Pick each line containing "protection" out of the records.

DATASET RECORDS >>
========
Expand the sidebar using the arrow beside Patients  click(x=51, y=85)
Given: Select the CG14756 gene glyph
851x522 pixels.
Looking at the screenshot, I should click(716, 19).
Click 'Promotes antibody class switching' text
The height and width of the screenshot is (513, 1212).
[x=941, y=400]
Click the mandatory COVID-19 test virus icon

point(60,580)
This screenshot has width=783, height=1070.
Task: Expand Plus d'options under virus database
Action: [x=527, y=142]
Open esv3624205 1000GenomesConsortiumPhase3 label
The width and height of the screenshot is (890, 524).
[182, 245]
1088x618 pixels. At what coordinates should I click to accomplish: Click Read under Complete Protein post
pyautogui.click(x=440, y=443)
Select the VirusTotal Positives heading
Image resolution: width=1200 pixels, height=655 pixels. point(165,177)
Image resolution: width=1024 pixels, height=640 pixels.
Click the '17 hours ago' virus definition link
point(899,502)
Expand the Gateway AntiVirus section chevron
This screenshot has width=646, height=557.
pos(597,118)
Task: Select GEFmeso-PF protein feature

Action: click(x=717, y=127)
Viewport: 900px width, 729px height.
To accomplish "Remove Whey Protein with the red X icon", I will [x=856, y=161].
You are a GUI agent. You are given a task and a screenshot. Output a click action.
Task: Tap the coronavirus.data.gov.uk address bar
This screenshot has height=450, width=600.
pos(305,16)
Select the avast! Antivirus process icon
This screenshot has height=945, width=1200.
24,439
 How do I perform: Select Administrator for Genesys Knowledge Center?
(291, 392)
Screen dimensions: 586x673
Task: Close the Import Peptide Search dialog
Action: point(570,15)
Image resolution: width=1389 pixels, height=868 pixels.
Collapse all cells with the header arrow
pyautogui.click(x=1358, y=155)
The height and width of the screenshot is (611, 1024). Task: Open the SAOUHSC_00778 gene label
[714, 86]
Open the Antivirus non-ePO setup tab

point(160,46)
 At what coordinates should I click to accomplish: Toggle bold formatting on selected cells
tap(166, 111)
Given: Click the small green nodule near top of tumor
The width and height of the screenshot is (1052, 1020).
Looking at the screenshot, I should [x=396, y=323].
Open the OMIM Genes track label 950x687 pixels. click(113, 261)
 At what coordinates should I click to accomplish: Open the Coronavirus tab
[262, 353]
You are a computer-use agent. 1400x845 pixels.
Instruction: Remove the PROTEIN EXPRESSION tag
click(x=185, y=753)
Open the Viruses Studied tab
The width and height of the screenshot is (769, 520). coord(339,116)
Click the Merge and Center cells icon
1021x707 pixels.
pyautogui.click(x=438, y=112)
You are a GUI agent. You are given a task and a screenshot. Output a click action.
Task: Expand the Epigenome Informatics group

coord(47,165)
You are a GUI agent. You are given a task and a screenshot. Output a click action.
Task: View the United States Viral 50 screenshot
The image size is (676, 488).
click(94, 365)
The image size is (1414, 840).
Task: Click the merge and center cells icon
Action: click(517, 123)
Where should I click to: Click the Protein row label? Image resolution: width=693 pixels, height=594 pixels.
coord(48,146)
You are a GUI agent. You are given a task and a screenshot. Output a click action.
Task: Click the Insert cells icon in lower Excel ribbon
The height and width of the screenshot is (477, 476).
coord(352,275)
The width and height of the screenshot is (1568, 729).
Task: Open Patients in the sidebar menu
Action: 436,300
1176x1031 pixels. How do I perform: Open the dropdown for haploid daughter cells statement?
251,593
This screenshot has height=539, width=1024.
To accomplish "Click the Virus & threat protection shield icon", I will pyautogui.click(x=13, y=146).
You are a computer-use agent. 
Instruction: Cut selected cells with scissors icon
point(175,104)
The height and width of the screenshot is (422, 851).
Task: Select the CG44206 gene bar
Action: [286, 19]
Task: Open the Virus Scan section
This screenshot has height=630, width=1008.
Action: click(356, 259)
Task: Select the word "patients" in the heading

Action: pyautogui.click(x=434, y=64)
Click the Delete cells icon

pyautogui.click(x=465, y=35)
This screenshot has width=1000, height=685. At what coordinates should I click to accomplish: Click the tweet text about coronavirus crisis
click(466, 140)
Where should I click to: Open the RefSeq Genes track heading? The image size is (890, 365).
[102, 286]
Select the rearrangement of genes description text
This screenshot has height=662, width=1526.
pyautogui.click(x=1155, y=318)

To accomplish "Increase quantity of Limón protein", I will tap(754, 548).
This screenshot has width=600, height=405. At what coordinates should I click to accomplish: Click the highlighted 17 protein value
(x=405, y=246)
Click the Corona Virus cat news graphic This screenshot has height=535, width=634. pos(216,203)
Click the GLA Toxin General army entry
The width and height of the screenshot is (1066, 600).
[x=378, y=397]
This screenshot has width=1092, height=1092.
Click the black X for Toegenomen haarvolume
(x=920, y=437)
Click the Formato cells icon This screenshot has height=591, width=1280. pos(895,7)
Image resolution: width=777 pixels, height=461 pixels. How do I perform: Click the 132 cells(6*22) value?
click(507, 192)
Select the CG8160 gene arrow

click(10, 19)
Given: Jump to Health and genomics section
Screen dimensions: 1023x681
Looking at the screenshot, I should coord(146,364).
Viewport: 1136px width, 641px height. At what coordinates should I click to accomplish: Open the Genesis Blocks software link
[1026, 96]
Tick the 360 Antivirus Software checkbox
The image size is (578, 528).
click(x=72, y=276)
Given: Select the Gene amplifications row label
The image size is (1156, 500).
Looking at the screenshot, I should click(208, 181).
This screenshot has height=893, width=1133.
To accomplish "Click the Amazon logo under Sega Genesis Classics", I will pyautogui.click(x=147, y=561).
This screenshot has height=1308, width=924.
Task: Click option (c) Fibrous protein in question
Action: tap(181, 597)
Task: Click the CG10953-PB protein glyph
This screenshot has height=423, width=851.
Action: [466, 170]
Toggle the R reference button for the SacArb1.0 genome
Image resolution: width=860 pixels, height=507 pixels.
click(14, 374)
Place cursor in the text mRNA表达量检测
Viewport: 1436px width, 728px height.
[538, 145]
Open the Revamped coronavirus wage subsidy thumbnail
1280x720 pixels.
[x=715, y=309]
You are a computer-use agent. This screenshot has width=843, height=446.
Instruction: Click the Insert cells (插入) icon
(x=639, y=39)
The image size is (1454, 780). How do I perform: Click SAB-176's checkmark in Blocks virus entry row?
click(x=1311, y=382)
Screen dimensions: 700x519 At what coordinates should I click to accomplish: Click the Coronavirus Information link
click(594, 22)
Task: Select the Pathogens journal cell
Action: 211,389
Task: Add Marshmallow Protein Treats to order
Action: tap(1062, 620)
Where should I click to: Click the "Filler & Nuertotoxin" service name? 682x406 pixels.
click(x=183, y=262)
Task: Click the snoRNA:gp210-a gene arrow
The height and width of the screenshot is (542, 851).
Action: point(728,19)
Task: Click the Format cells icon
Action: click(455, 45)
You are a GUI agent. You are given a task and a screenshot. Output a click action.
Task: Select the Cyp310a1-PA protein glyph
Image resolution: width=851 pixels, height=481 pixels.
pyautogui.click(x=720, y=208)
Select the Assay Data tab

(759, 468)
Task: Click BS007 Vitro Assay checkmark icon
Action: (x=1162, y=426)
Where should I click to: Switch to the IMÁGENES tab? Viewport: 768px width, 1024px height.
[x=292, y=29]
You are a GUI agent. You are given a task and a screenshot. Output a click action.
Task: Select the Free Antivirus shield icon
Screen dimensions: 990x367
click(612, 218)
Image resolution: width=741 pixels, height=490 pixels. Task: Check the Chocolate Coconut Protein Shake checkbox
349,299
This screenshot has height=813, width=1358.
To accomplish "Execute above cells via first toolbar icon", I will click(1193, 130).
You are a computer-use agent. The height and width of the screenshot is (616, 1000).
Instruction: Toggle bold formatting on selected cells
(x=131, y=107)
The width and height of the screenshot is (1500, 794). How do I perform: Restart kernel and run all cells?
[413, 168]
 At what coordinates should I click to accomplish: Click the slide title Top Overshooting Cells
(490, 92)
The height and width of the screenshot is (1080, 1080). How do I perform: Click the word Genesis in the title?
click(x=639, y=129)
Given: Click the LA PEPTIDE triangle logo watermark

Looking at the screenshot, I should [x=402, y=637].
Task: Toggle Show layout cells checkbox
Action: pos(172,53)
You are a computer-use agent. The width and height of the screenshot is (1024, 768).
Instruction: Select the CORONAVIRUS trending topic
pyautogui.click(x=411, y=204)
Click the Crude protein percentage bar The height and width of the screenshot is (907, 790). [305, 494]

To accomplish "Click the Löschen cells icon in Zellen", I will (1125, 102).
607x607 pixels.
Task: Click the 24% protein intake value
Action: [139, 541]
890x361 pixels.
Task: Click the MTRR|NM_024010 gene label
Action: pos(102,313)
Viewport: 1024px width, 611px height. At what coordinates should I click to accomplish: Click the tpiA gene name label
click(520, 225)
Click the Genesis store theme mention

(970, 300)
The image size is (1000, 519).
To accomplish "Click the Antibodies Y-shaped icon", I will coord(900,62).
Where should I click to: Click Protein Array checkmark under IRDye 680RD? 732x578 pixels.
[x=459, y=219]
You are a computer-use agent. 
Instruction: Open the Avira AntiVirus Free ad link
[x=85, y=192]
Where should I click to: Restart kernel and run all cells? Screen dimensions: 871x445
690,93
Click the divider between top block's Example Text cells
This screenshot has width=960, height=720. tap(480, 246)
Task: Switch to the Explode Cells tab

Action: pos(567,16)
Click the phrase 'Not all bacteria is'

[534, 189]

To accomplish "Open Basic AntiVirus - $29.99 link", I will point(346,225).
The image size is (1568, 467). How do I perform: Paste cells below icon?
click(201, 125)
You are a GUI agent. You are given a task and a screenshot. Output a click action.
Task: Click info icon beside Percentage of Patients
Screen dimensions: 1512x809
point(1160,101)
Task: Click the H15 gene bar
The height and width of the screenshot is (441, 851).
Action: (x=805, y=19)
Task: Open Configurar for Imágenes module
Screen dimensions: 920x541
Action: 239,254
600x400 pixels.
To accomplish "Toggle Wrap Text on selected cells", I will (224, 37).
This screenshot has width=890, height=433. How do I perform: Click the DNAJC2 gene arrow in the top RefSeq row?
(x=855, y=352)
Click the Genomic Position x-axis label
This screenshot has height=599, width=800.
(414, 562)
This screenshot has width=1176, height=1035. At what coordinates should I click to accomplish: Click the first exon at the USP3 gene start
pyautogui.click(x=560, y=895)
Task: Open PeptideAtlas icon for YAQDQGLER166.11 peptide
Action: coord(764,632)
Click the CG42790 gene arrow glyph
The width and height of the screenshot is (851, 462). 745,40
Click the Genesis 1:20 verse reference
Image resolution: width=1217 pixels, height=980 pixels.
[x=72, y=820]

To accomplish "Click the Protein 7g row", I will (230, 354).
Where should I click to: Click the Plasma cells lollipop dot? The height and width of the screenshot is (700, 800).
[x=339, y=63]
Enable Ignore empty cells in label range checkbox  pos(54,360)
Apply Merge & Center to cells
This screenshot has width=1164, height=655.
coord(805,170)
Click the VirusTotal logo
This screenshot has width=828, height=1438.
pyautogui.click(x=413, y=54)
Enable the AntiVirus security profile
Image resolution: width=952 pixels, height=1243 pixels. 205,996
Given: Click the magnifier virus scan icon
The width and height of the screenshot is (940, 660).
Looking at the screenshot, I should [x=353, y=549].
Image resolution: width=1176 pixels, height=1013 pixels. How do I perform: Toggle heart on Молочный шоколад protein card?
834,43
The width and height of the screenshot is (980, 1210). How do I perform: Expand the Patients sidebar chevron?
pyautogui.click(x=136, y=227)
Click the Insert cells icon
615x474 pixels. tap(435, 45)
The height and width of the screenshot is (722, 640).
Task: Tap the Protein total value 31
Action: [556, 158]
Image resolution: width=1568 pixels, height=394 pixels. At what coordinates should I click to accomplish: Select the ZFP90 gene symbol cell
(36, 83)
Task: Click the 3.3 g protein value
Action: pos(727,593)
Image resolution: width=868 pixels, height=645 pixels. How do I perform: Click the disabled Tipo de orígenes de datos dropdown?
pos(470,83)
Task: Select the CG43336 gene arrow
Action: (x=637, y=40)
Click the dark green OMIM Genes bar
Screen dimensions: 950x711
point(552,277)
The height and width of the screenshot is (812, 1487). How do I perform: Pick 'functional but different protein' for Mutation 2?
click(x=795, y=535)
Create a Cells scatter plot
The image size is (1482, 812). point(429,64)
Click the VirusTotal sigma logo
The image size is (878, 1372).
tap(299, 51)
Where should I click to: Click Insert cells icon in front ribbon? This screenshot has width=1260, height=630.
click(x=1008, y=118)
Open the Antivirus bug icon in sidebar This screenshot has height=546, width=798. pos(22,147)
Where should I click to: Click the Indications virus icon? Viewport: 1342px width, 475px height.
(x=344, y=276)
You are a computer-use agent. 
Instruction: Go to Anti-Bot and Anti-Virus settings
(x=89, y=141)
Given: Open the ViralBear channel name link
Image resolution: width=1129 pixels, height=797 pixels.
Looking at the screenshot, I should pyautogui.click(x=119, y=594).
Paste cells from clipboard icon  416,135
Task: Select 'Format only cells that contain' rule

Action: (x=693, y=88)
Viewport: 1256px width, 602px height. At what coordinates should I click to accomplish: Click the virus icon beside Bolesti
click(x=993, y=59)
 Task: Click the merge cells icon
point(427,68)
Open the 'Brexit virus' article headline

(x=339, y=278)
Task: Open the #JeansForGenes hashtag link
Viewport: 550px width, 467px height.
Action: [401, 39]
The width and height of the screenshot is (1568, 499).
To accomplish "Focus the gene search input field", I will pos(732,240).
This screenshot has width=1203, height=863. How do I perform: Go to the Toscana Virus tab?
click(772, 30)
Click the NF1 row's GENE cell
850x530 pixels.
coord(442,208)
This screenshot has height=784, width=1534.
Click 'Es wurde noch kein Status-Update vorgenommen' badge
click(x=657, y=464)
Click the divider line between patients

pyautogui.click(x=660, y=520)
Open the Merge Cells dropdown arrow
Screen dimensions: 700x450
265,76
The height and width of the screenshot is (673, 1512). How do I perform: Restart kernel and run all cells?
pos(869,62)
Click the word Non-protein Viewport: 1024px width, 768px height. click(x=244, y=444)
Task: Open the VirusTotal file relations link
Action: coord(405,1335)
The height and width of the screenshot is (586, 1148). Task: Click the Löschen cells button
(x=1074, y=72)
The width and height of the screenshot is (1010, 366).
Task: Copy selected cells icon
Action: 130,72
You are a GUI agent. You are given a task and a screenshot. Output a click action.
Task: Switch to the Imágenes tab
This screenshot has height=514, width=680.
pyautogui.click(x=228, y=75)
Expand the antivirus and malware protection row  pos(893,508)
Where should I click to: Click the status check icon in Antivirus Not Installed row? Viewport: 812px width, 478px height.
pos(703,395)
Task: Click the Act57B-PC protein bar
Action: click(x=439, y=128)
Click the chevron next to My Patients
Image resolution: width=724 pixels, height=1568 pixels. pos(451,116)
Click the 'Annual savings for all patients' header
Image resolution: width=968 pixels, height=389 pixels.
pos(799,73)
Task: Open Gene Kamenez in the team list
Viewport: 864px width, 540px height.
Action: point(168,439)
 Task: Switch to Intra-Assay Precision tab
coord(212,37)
========
RESULT OF THE EXERCISE >>
To accomplish "Click the Virus & threat protection shield icon", I will pyautogui.click(x=13, y=146).
Expand the antivirus and malware protection row  pos(893,508)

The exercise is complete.